There is another consistent quality to be found in Vance’s remarks before and after his entry into populist politics. He cares deeply about the plight of ordinary Americans and the policies that have served them ill. But in 2016 and 2017, people in Vance’s position were told by those who claimed to sympathize with their attempts to reform foreign policy, economics, and conservatism itself that everything they cared about would be destroyed by association with Donald Trump, a man who was sure to lose in a landslide to Hillary Clinton. The only way to save, say, the cause of realism in foreign policy, or economic nationalism in trade and immigration, was to sever these things from any association with Trump. The only way to salvage the issues that Trump was championing was to trash Trump himself, so a clean respectable Republican like Mitt Romney could take up the working-class interest or foreign-policy restraint.

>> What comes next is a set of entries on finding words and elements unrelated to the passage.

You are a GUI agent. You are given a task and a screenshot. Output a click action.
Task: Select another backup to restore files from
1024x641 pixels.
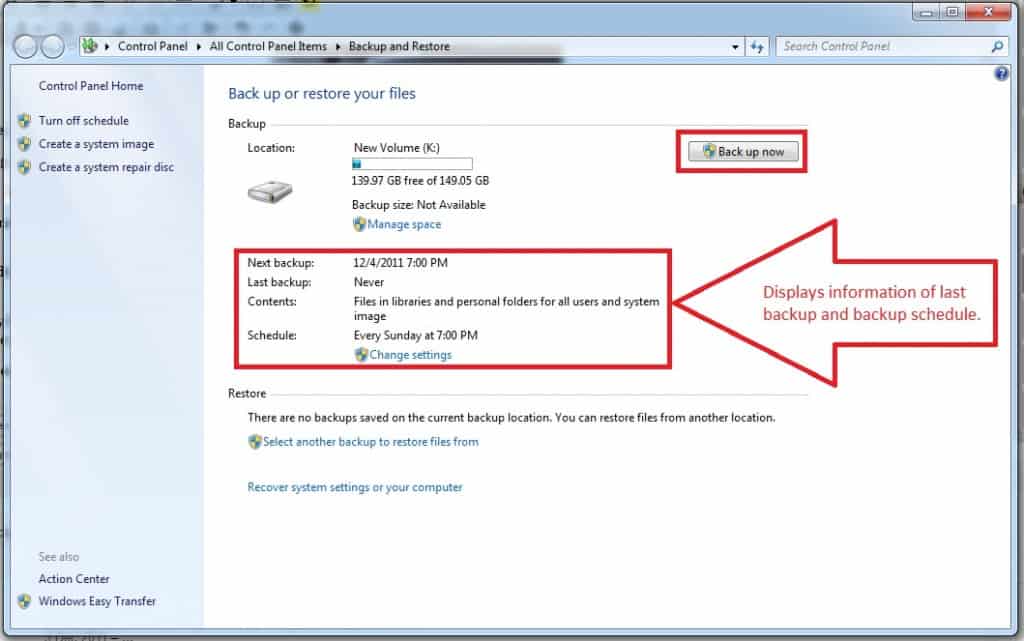coord(370,442)
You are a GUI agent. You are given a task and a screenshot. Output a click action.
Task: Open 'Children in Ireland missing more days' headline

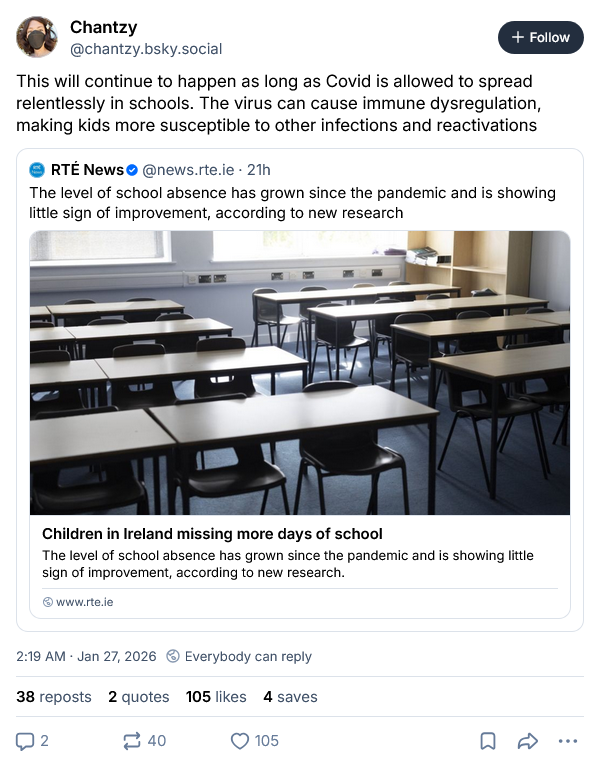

This counsel that Vance received—and I know exactly what it sounded like, because I received it, too—was often sincerely intended but always seriously off-base: There is simply no substitute for supporting the politician who supports your cause, and it’s vain to hope your enemies will champion your beliefs better if you just show them that you are a nice, cooperative guy. Vance chose not to cooperate, and now he is in for the same fury that has long been unleashed against Trump. 

The work of uprooting the Soviet legacy in post-Cold War Russia was never completed. The work of uprooting the Cold War neoliberal legacy in our country is still ongoing. Conservatives have fundamental questions to face that the clash with the USSR disguised for decades. Vance is not only facing up to those questions—he is answering them.

Daniel McCarthy is editor in chief of Modern Age.